One of the interesting tensions that Strohmayer highlights is that contemporary Olympics – that emphasize place identity as a legacy – may be incompatible with cities like Paris that have a large built heritage core. While London managed to somewhat blend both heritage/place markers with an Olympic games (through events at Whitehall, the Maritime Greenwich, and Lord’s Cricket Ground among others), one wonders how many heritage cities could absorb such a large scale event without either a) razing heritage districts, or b) situating the events in the suburbs and, thereby, omitting the important “setting” shots for television.
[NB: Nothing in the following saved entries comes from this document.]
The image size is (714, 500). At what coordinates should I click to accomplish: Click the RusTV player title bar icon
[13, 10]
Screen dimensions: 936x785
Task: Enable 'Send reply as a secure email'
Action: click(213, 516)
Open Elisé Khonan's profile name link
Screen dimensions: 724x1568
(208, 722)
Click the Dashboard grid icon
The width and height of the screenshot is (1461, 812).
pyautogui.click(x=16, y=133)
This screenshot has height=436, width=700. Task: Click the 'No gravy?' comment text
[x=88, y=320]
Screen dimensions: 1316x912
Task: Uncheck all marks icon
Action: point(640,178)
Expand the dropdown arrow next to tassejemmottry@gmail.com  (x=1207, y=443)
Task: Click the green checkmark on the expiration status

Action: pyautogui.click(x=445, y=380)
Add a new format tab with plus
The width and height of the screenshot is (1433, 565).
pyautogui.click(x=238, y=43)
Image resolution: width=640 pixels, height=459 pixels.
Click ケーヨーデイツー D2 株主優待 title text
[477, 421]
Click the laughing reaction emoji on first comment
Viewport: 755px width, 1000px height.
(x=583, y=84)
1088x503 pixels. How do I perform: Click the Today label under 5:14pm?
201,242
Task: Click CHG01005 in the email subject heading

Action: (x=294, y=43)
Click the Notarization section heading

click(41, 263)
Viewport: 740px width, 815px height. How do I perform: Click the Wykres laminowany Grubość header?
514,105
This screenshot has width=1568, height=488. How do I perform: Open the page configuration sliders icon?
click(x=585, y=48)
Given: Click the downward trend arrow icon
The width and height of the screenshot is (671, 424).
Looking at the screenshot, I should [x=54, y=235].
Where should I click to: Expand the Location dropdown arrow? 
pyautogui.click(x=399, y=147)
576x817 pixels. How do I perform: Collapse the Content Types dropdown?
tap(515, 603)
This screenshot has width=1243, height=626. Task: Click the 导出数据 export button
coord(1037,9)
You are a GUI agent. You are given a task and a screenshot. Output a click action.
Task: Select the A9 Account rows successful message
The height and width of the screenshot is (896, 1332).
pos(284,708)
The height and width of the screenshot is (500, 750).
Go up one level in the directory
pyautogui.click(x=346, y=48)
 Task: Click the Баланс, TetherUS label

Not knowing anything about Tokyo’s built heritage, and following on Strohmayer’s argument, I wonder whether the city was better able to absorb an Olympics more than either Istanbul or Madrid was. While I doubt built heritage conservation was a major concern for the IOC, it will be interesting to see whether many heritage cities bid for future Games given the space/place commitment.
(Note: Strohmayer’s paper – and other heritage/Olympic perspectives – are available in Heritage and the Olympics: People, Place and Performance)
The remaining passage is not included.